Pro Bono or Reduced-Fee Attorney Panels
Most legal aid offices and some bar associations have started special pro bono panels (pro bono refers to free legal help that private attorneys provide as a public service). In addition, some private attorneys are willing to reduce their fees if a client's income is low. The panels discussed in this section are the listings of the private attorneys willing to offer some free or reduced-fee legal services. The panels do not employ the attorneys but simply work to connect the attorneys willing to offer services with the clients who need them.
Cost: Reduced-fee panels provide legal help at a cost less than the fee that the private attorney "usually" charges for a case of the same type. The exact fee varies based on locale and the individual attorney's fee schedule. Attorneys who agree to handle a case pro bono will not charge for their services although there may be court costs and other costs associated with the case.
Eligibility & Access to Service: Many local bar associations have lists of attorneys who volunteer for either reduced-fee panels or for pro bono cases. Some have special panels for elderlaw cases. In many instances, the local legal services programs (LSC and OAA) are part of this network. The legal services programs identify cases of persons who exceed financial guidelines or whose cases they are otherwise unable to handle. The cases are then referred to pro bono or reduced-fee panels. Since the OAA and LSC legal services programs often must first screen the cases for the pro bono or reduced- fee attorney panels, contact with the legal aid agency is often a good way to identify a program in your area.
Locating Local Sources: Local legal aid offices and bar associations are usually listed in the yellow (under "Lawyers") or white pages of the telephone book.

Source material>

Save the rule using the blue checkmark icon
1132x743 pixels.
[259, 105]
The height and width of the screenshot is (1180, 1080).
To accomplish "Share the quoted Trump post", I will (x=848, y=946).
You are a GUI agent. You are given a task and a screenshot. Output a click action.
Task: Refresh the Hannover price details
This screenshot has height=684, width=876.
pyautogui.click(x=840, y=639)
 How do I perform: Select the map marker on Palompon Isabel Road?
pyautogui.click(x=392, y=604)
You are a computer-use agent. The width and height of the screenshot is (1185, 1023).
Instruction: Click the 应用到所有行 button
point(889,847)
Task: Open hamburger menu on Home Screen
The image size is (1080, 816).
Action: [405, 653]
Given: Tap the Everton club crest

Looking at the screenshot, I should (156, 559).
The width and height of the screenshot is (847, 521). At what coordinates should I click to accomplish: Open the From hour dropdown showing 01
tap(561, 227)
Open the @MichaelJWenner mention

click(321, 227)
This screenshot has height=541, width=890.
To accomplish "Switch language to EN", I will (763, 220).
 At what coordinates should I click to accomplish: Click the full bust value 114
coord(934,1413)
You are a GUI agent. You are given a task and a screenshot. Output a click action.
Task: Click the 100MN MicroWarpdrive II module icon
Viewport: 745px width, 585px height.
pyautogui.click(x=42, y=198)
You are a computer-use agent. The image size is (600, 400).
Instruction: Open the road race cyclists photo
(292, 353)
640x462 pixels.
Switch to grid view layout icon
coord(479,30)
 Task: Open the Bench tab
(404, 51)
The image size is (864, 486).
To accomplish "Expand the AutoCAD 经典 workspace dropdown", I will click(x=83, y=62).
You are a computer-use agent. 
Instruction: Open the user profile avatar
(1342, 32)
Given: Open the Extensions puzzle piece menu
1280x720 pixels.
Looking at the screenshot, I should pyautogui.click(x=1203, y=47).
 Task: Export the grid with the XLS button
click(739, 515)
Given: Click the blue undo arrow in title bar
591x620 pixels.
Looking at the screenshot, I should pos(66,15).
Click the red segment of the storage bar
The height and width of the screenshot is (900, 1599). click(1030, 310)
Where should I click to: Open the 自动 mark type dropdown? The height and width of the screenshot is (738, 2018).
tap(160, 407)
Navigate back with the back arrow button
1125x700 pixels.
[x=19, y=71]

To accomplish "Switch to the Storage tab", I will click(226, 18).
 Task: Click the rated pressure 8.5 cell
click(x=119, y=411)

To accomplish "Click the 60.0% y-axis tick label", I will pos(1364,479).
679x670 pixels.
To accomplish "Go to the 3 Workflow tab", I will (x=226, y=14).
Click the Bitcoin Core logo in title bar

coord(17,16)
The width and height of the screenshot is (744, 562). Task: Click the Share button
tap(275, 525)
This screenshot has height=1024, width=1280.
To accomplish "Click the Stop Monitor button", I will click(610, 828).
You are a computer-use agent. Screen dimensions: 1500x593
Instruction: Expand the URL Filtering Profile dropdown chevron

Directions>
1. Reproduce the stretch of the pro bono panel text from "Cost: Reduced-fee panels" through "with the case.", swapping "court costs" for "filing fees".
2. Answer these questions using the pro bono panel text.
(a) What does the term "pro bono" refer to?
(b) Which two local legal services programs are named as often being part of the referral network?
(c) Under which heading in the yellow pages are local legal aid offices and bar associations usually listed?

Solutions for each task>
1.
Cost: Reduced-fee panels provide legal help at a cost less than the fee that the private attorney "usually" charges for a case of the same type. The exact fee varies based on locale and the individual attorney's fee schedule. Attorneys who agree to handle a case pro bono will not charge for their services although there may be filing fees and other costs associated with the case.

2.
(a) Free legal help that private attorneys provide as a public service.
(b) LSC and OAA.
(c) "Lawyers".